A now 93-year-old Holocaust survivor who was shuttled out of Nazi Germany to the United Kingdom when he was a boy, just before the outbreak of World War II and without his family, was honored by Frank-Walter Steinmeier, the president of Germany.
At the age of 7, George Shefi was whisked out of Berlin as part of the Kindertransport (“Children’s Transport”) rescue operation to evacuate Jewish children from Nazi-controlled areas of Europe to the United Kingdom in the nine months leading up to the war. On Jan. 10, he received the Federal Order of Merit from Steinmeier, handed to him by Germany’s ambassador to Israel, Steffen Seibert.
The event was held ahead of International Holocaust Remembrance Day on Jan. 27, which this month will mark 80 years since the liberation of Auschwitz.
The child survivor last saw his mother at the train station in Berlin as he fled for safety with other youth to England in 1938, after Kristallnacht (“Night of Broken Glass”) on Nov. 9-10 and the year before Germany invaded Poland on Sept. 1, 1939, and started a global war that ended on Sept. 2, 1945. His mother was deported to Auschwitz-Birkenau in 1943 and murdered in the Nazi concentration and death camp.

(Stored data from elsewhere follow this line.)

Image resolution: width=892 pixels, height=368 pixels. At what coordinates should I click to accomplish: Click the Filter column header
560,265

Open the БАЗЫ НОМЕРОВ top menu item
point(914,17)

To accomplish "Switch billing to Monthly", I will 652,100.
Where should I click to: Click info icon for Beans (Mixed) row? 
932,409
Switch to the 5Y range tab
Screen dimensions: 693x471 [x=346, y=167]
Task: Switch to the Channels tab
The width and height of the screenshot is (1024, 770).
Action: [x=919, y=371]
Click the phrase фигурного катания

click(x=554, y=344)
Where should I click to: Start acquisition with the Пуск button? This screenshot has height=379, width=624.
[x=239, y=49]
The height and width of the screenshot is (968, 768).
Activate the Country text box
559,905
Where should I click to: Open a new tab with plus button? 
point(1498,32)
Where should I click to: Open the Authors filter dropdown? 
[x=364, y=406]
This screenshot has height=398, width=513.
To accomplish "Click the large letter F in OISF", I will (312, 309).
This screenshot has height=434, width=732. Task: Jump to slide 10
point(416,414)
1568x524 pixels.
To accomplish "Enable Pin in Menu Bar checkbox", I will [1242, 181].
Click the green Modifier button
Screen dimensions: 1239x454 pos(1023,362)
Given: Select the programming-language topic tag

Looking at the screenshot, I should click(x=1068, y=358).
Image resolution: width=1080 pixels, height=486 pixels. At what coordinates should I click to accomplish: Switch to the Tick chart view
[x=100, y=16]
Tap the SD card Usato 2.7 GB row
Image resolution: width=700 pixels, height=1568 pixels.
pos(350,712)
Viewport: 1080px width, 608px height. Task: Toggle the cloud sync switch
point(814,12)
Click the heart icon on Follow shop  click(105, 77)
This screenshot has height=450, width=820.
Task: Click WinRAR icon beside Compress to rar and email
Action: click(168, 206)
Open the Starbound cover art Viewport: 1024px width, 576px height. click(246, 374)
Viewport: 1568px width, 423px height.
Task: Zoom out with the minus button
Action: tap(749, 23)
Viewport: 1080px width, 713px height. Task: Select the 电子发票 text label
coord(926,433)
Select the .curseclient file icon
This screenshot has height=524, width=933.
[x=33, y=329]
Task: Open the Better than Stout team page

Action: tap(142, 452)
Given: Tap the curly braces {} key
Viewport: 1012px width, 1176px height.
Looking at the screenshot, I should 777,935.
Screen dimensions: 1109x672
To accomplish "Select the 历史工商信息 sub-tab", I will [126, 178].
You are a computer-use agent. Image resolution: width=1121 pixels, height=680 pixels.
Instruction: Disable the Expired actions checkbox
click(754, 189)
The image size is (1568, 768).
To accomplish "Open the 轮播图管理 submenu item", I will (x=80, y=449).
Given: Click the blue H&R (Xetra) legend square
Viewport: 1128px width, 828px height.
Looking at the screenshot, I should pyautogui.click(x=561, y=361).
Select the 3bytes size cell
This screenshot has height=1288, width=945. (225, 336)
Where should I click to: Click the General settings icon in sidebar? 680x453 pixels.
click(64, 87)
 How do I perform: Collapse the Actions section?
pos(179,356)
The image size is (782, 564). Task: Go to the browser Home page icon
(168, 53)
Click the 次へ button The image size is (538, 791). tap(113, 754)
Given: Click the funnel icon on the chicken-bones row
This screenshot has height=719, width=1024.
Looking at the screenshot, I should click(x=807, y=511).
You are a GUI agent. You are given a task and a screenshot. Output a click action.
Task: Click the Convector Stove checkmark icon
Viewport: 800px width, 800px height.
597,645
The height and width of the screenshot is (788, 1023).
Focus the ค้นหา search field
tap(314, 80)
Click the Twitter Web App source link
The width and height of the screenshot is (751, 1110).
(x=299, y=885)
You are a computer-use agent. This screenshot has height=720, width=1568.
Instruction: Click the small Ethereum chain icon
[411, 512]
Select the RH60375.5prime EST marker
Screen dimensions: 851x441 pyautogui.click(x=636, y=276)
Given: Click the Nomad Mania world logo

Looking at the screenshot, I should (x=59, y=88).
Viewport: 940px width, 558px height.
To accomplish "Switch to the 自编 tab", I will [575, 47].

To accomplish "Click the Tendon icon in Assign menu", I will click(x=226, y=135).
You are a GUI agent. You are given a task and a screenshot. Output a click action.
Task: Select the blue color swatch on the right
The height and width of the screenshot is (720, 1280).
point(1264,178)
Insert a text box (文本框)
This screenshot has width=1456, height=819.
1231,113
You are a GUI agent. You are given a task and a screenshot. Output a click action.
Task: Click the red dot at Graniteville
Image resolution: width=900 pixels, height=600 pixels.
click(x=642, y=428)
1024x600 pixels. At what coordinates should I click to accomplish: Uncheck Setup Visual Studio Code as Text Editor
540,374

Shefi lived in Britain for years, then in Canada and the United States before immigrating to Israel in 1949, where he enlisted in the Israel Defense Forces, married and started a family.
He wrote a book on his experiences published in 2016, titled A Way of Fate: A True Story From the Kindertransport.
“Holocaust survivors must tell their story because we are the last generation that can testify to things firsthand,” Shefi has said. “During my life, I have done this with thousands of German students to whom I said that they are not to blame for what happened to us, but they are responsible for it never happening again.”
The nonagenarian is slated to participate in the annual International March of the Living, an education program that brings individuals worldwide to Poland and Israel to study the history of the Shoah. This year, it will take place on April 24.
“George is responsible for creating thousands of new young witnesses to his story who take responsibility for Holocaust memory and the need to fight antisemitism,” said Revital Yakin Krakovsky, deputy CEO of the International March of the Living. “We are honored that he will march this year in the March of the Living at Auschwitz-Birkenau. It will be an emotional and meaningful closing of a circle.”